4ワーク3「情報共有、連携をイメージする」
都心南部直下地震が発生した際に、支援の中心となる「東京災害ボランティアセンター」では、都内の状況把握や支援調整、支援の受入れなどの対応に追われ、都内、都外周辺の状況が十分につかめないことが想定されます。
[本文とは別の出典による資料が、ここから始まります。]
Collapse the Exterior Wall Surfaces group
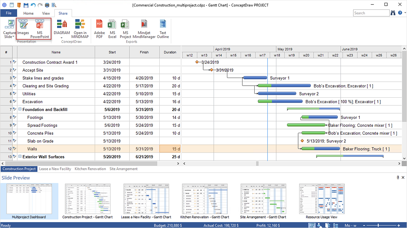407x228 pixels. coord(20,157)
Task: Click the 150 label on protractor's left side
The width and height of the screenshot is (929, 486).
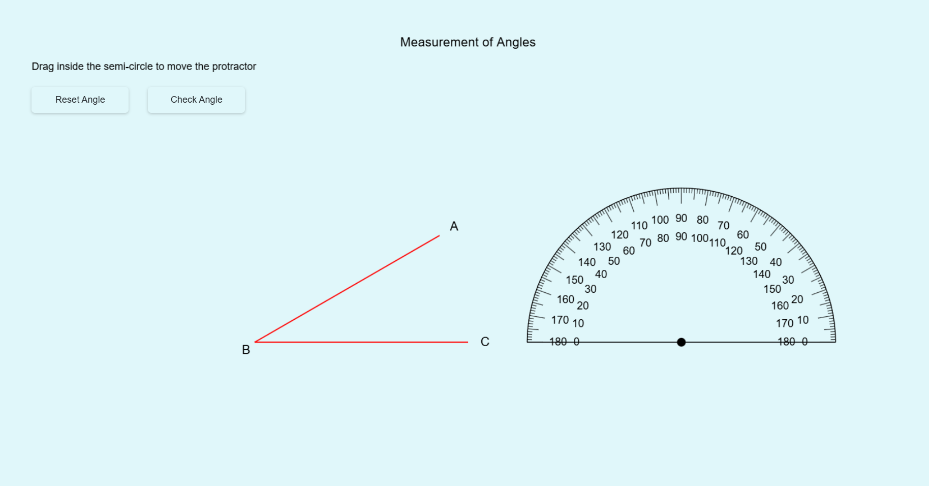Action: pos(574,280)
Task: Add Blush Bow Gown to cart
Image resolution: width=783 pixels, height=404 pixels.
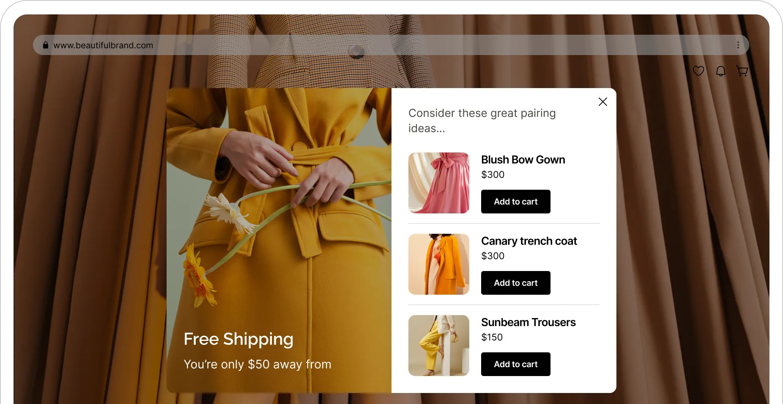Action: click(516, 202)
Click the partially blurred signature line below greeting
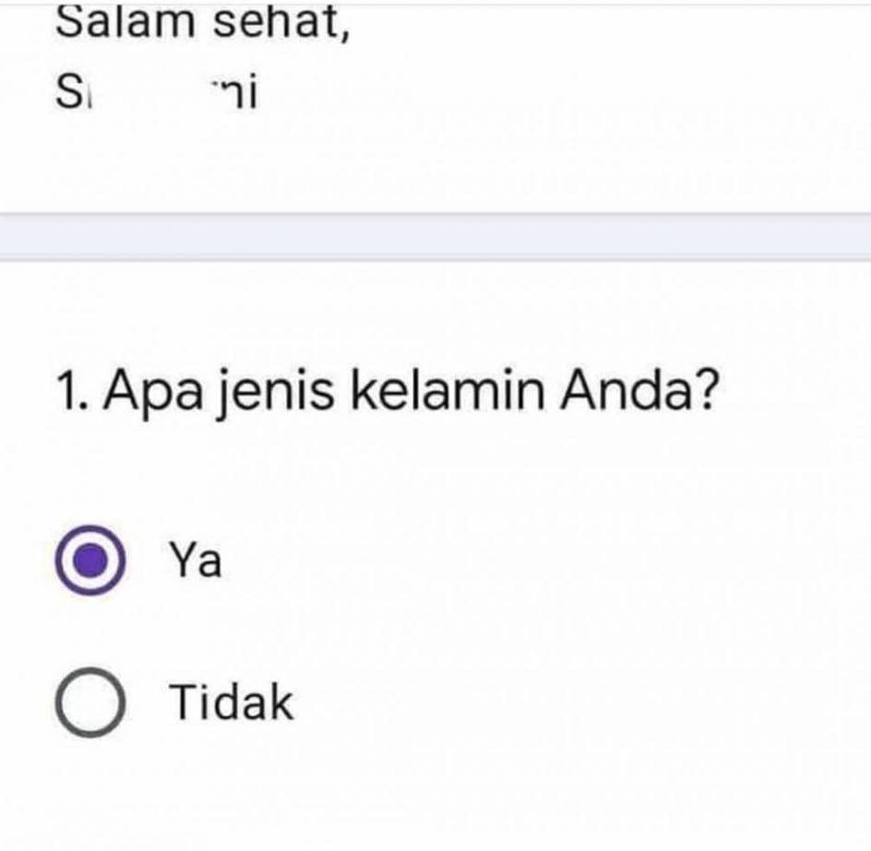 157,88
そこで都内、関東圏の支援関係者を対象に「情報共有の場」=連絡会議を設置し、支援実施状況を共有することにより必要な調整を把握する機会を設けました。

(3)参加者の声

○成果
・地図・話題提供を元に、拠点の持ち方・考え方について、具体的にイメージ出来た。
・拠点を設定するには被害状況、道路状況、社会資源、カバーできるエリア等の具体的なイメージ、情報を持っていなければいけないということを学んだ。

◯課題
・首都圏域での被害は想定できたが、具体的支援に結びつけるには人口や範囲がとても大きく、イメージ化が難しかった。
・支援の方向性というより多岐ににわたる支援をどのようにつなげられるか、連携できる団体との平時からの調整が必要だと感じた。
・被災地が何を求めているのか、どこに支援団体があり、パートナーシップが組めそうなのかもう少し情報があると後方支援はやりやすいと思いました。

首都直下地震を想定した訓練を、白地図を使って行う参加者

広域大規模災害発生時には、様々な連携が必要となります。平時から検討を深めておくことが、災害発生時に有効であることが改めて、確認できました。